In the data below, which lines hold the word "will"? Copy them.

Segment Start: EXTRACTED MATERIAL

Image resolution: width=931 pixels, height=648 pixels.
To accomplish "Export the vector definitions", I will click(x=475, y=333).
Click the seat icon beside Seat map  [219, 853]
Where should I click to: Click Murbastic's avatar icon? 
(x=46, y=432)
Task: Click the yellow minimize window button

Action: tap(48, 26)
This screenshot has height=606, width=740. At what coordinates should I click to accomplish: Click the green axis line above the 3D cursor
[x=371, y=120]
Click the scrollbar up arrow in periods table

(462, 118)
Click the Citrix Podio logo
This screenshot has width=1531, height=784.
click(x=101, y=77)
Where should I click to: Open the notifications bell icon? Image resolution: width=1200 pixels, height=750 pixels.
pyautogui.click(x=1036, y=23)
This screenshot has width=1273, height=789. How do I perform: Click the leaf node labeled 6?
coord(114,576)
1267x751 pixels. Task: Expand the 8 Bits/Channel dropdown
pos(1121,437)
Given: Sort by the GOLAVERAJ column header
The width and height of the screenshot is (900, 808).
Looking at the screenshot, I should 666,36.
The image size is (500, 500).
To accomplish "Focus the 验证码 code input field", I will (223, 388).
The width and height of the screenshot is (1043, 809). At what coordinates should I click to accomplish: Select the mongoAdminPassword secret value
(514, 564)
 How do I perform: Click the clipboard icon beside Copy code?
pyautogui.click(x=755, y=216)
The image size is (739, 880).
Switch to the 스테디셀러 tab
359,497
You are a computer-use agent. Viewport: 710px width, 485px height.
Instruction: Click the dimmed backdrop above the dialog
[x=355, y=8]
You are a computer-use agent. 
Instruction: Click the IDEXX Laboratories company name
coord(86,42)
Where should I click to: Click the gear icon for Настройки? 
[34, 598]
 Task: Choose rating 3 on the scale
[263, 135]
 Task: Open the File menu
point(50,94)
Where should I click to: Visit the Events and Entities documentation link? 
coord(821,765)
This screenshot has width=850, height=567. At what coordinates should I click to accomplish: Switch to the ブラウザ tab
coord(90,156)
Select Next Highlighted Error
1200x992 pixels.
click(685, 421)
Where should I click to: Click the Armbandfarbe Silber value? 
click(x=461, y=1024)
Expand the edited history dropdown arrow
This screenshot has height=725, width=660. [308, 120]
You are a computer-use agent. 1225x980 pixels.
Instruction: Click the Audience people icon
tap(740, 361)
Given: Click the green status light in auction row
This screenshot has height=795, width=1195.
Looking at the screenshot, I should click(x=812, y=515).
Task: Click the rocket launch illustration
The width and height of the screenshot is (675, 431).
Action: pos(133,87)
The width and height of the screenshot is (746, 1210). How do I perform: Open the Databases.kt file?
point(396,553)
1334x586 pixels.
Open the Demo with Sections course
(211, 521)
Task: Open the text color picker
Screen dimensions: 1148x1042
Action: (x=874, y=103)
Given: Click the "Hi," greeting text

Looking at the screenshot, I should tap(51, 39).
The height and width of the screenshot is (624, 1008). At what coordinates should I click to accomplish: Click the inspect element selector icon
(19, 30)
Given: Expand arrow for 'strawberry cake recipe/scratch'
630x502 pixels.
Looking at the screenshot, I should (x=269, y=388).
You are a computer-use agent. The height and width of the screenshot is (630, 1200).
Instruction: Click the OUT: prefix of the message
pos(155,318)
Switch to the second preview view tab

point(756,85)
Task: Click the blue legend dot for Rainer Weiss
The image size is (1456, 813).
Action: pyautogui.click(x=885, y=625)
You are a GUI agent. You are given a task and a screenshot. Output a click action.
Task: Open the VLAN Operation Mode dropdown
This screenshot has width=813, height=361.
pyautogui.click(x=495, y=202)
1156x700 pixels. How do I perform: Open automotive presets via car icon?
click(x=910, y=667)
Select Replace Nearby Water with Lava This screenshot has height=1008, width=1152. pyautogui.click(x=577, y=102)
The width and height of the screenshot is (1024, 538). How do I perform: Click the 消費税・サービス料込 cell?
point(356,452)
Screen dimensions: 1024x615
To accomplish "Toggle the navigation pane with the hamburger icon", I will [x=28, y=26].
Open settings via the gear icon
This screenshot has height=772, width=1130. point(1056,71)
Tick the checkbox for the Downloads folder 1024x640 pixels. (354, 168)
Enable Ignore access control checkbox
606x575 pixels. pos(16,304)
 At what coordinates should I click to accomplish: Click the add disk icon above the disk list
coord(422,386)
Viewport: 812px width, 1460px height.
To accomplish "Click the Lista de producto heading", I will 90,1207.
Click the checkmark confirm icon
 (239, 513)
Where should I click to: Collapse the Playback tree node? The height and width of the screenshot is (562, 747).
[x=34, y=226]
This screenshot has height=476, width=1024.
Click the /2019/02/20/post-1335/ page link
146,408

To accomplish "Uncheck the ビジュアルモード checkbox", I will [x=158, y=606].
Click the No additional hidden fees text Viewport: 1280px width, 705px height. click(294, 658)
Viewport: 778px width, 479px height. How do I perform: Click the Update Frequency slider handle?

Segment End: EXTRACTED MATERIAL

## SOLUTION TO THIS PROBLEM
To accomplish "Export the vector definitions", I will click(x=475, y=333).
To accomplish "Focus the 验证码 code input field", I will (223, 388).
To accomplish "Toggle the navigation pane with the hamburger icon", I will [x=28, y=26].
To accomplish "Click the Lista de producto heading", I will 90,1207.
To accomplish "Uncheck the ビジュアルモード checkbox", I will [x=158, y=606].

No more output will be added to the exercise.